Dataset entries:
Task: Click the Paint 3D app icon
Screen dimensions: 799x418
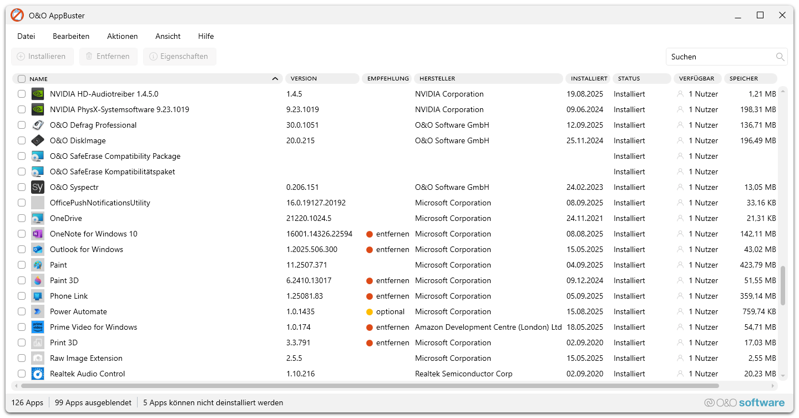Action: [38, 280]
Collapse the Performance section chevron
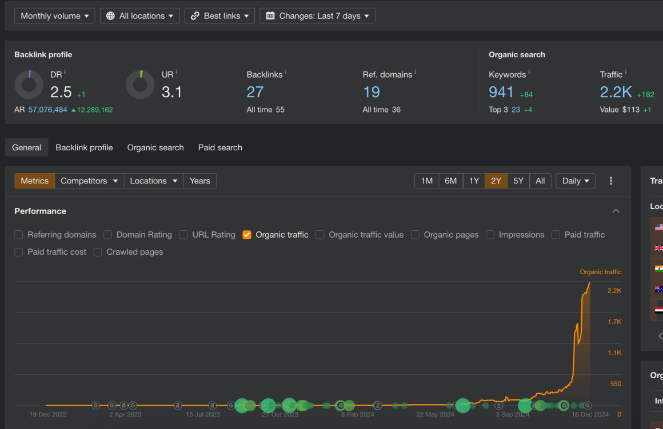This screenshot has height=429, width=663. 616,210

__INSTRUCTIONS FOR THE TASK__:
Pictures don't belong in the copy. Retype exactly the lines from the one with "Screen dimensions: 799x418" through the last line of the records.

__EXERCISE ANSWER__:
Screen dimensions: 799x418
Action: [38, 280]
Collapse the Performance section chevron
This screenshot has height=429, width=663. 616,210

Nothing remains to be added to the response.